Придя в возраст, он повадился шататься по ярмаркам и рынкам. Если ему попадались гобоист, скрипач или же волынщик, то он за патар брал у них уроки музыки.
Особенно он навострился играть на rommelpot’e – самодельном инструменте, состоявшем из горшка, пузыря и длинной тростинки. Мастерил он его так: с вечера натягивал смоченный пузырь на горшок, вставлял туда тростинку, так что она одним концом упиралась в дно, а верхнее ее коленце перевязывал и подпирал им пузырь, отчего пузырь натягивался до отказа. К утру пузырь высыхал и при ударах бухал, как тамбурин, а тростинка звучала под рукою приятней, чем виола. На Крещенье Уленшпигель брал свой горшок, хрипевший и лаявший, как цепной пес, и шел по домам Христа славить с гурьбою мальчишек, один из которых нес блестящую бумажную звезду.
Если в Дамме появлялся живописец с целью увековечить на полотне членов какой-нибудь гильдии, Уленшпигель, только чтобы посмотреть, как он работает, предлагал ему свои услуги по части растирания красок за скромное вознаграждение в виде трех лиаров, ломтя хлеба и кружки пива.
Растирая краски, он изучал манеру мастера. Когда тот отлучался, он старался ему подражать, но злоупотреблял красной краской. Он пытался нарисовать Клааса, Сооткин, Катлину, Неле, а также горшки и кружки. Клаас, поглядев на его рисунки, предрек, что со временем он научится разрисовывать speelwagen’ы – так во Фландрии и в Зеландии называются фургоны с бродячим цирком – и будет загребать деньги лопатой.
У каменщика, который подрядился сделать на клиросе в соборе Богоматери для престарелого настоятеля сиденье, на котором тот, когда устанет, мог бы сидеть так, чтобы молящимся казалось, будто он стоит, Уленшпигель научился резать по камню и дереву.
Уленшпигель первый сделал резную рукоять для ножа, и в Зеландии такие рукояти не вывелись доныне. Он сделал ее в виде клетки. Внутрь положил выточенный череп. Сверху прикрепил к клетке выточенную лежащую собаку. Все это должно было означать: «Клинок, верный по гроб жизни».

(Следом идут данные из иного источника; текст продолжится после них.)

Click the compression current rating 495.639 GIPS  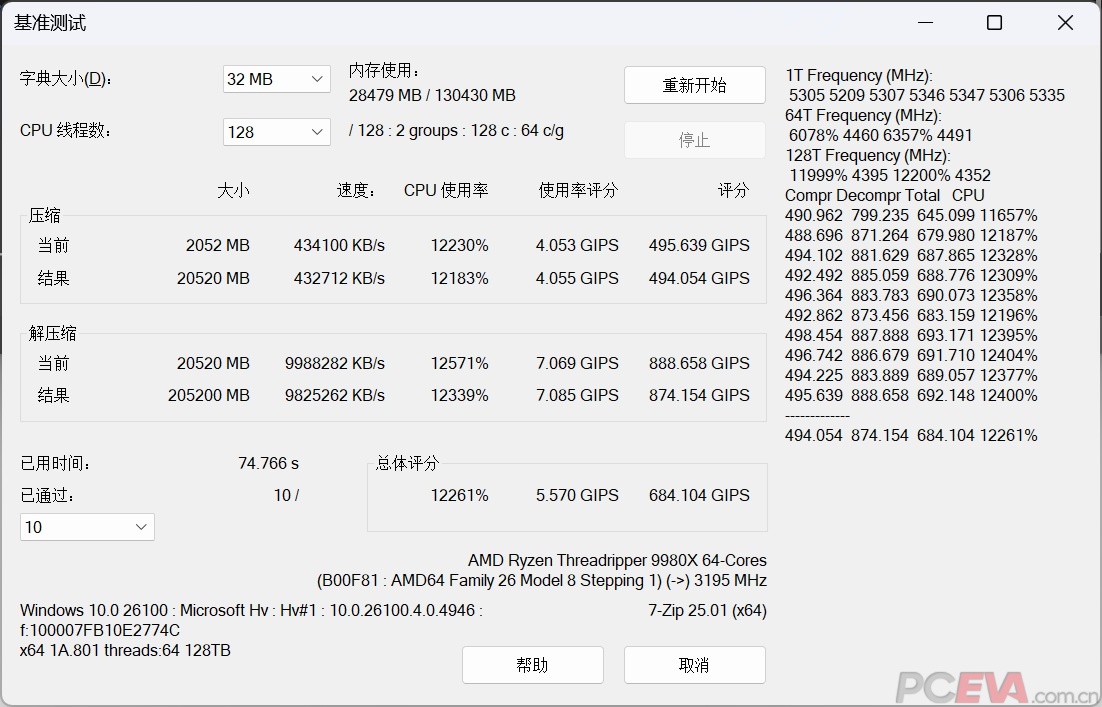[698, 245]
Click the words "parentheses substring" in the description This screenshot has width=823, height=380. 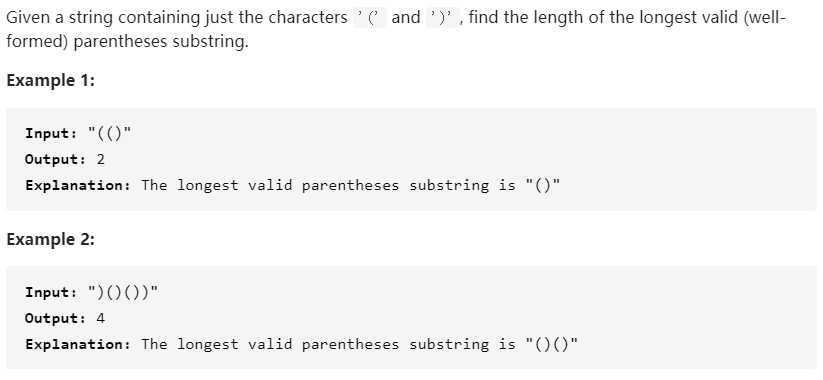pyautogui.click(x=160, y=41)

Так начали сбываться предсказания Катлины, что, мол, кем-кем только Уленшпигель не будет: и ваятелем, и живописцем, и крестьянином, и дворянином, – должно заметить, что у рода Клаасов был свой герб, переходивший от отцов к детям: три серебряные кружки в натуральную величину на поле цвета bruinbier’a.[43]
Но ни на одном ремесле Уленшпигель остановиться не мог, и в конце концов Клаас объявил ему, что если так будет продолжаться, то он его выгонит.
Однажды император, возвратившись из похода, спросил, почему его сын Филипп не вышел с ним поздороваться.
Архиепископ, воспитатель инфанта, ответил, что инфант не пожелал выйти, ибо, по его словам, он любит только книги и уединение.
Император осведомился, где в настоящую минуту находится инфант.
Воспитатель сказал, что его нужно искать по темным закоулкам. И они отправились на поиски.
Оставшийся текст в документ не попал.